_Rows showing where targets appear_
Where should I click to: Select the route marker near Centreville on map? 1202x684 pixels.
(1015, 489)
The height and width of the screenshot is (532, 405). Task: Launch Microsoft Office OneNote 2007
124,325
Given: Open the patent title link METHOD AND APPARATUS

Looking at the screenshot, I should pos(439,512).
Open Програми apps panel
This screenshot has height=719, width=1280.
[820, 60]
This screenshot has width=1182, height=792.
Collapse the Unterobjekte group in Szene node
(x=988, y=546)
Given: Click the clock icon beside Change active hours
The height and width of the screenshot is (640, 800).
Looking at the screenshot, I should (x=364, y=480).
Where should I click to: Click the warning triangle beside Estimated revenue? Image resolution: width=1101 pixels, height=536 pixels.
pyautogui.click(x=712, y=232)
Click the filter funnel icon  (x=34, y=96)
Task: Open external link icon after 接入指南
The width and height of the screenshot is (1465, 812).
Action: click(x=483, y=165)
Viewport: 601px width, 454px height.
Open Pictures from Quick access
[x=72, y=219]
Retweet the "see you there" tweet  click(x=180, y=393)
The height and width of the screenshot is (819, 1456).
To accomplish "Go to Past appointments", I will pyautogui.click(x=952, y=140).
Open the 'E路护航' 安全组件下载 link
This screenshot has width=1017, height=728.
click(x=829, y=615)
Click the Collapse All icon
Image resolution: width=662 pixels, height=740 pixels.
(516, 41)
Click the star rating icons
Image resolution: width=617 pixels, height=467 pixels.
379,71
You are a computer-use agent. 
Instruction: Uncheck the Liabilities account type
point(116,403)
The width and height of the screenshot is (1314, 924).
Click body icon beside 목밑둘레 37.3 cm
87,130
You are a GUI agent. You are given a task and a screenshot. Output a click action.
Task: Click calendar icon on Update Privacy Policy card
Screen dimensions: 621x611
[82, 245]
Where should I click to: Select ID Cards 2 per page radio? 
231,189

_AIM OF THE TASK_
Write out again the part of the items that opens with the line containing "Where should I click to: Select ID" and continues through the end of the items, requests included, and move every coordinate in the answers by adding 95 to it.

_RESULT OF THIS EXERCISE_
Where should I click to: Select ID Cards 2 per page radio? 
326,284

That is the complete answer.